» DIRECTIONS FOR THIS TASK
Down to the last line below, write out every line exactly, starting with the one that contains "Toggle the bookmark on DocuWare Mapping page" and leaving out the pictures.

» RECORDS FOR THE EXERCISE
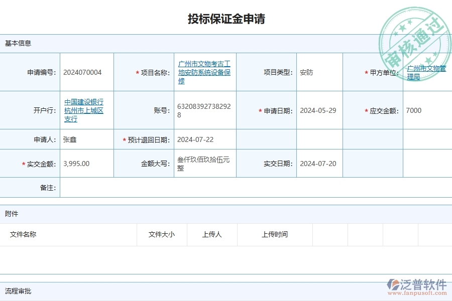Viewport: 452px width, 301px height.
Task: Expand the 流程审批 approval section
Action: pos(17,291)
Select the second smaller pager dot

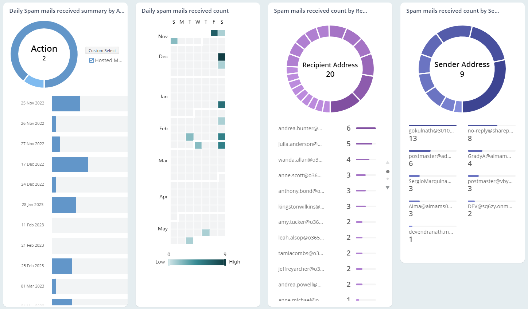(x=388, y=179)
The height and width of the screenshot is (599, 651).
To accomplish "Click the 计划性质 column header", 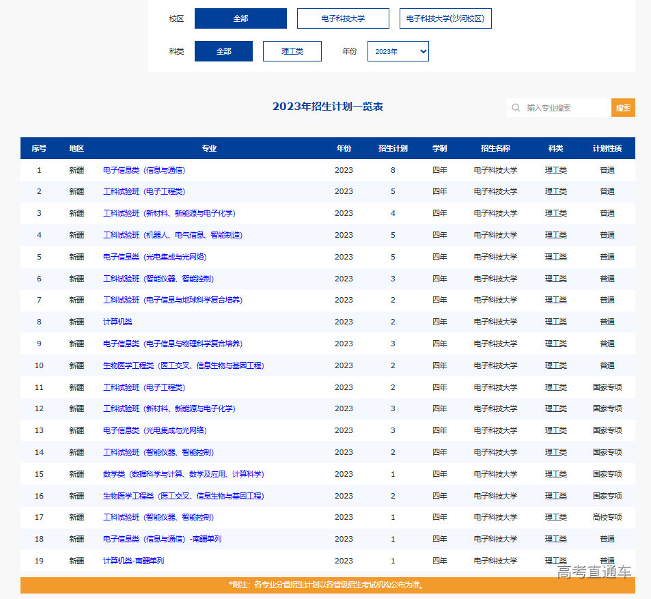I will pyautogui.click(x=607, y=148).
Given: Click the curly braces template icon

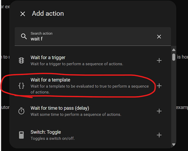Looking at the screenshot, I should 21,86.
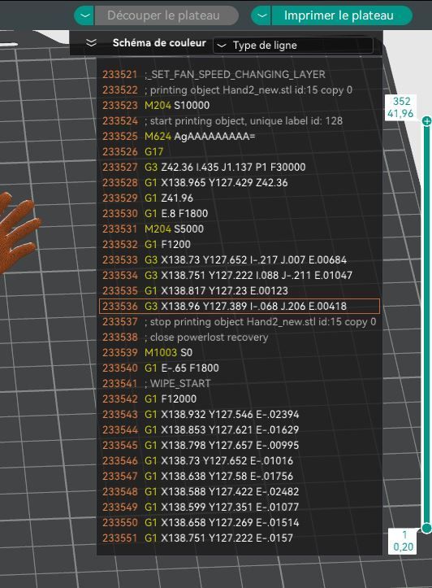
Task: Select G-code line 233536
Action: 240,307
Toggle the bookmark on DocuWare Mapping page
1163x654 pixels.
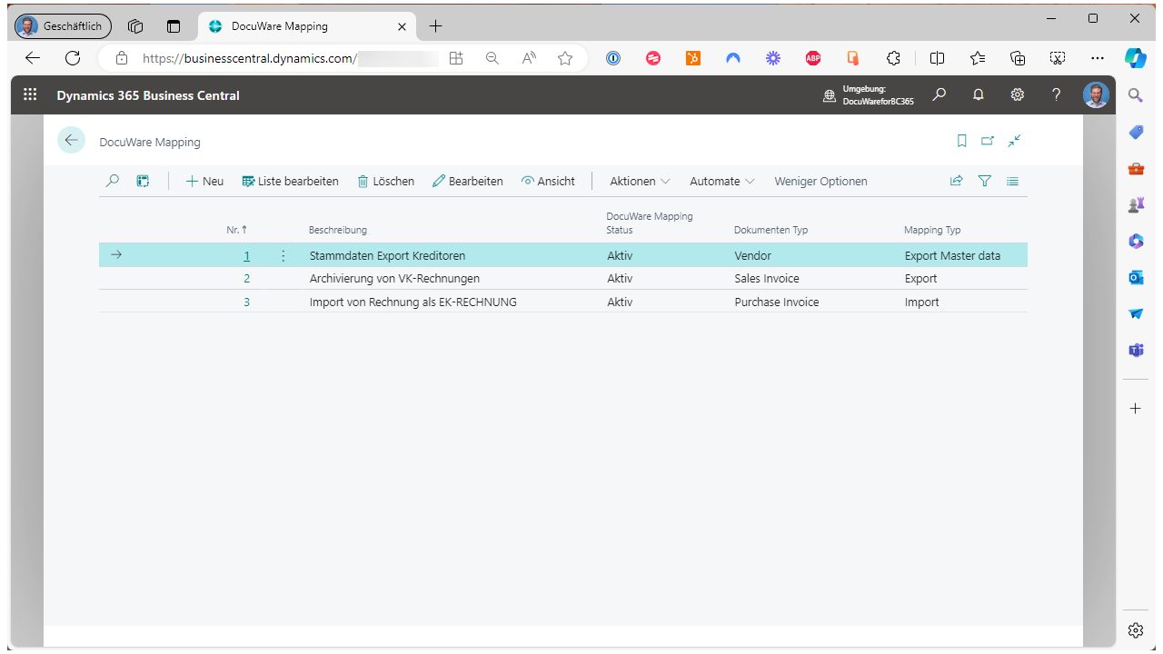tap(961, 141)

» RESPONSE
Toggle the bookmark on DocuWare Mapping page
1163x654 pixels.
tap(961, 141)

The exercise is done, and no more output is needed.